**What to do:**
Copy each line below in which the word "with" occurs.

------------

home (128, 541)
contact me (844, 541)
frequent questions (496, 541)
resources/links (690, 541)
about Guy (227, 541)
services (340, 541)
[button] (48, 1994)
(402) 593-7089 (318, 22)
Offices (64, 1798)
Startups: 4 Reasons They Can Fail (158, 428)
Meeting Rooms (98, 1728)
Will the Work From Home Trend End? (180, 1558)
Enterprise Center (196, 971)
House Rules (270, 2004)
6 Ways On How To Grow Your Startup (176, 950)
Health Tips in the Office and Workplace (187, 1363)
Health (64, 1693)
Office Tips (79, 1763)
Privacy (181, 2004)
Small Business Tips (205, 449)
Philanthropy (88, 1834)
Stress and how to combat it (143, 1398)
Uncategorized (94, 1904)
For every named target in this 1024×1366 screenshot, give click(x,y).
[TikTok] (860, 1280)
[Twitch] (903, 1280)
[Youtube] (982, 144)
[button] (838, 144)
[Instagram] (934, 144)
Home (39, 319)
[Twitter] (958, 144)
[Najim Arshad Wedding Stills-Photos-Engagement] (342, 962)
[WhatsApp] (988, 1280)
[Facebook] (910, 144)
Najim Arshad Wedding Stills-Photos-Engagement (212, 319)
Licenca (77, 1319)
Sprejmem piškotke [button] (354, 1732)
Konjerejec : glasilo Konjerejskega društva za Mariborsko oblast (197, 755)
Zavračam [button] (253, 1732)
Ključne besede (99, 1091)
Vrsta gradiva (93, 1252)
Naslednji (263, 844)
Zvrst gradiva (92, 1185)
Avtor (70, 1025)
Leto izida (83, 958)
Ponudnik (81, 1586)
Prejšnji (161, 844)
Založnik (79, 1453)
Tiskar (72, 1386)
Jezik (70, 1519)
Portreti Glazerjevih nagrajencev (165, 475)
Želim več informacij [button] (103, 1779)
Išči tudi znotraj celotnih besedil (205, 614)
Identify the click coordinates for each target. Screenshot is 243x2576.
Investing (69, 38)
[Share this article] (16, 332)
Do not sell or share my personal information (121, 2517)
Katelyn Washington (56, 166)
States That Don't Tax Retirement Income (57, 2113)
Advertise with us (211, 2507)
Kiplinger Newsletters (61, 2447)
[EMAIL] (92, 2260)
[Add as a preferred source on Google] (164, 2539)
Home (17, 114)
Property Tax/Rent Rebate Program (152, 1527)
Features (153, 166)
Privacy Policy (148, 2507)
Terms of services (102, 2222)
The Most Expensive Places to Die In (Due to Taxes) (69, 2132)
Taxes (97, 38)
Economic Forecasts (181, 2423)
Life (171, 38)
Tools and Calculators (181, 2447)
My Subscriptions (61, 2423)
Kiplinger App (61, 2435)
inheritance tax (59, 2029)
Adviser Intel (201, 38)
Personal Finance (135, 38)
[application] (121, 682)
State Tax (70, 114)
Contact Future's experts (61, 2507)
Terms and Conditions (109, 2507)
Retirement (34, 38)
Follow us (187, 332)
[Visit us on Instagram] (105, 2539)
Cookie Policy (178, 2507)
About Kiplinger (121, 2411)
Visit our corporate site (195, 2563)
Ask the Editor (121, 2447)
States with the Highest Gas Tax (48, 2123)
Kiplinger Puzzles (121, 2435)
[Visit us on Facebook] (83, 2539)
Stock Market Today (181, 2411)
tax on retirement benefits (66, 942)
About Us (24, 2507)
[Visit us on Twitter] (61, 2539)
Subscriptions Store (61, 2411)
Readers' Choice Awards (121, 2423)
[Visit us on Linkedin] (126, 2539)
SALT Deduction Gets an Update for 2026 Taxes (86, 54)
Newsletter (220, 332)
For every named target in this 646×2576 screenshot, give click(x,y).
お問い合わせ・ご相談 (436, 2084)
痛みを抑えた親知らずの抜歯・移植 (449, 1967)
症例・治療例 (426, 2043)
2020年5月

------------

**Solution for this task:**
Advertise with us (211, 2507)
States with the Highest Gas Tax (48, 2123)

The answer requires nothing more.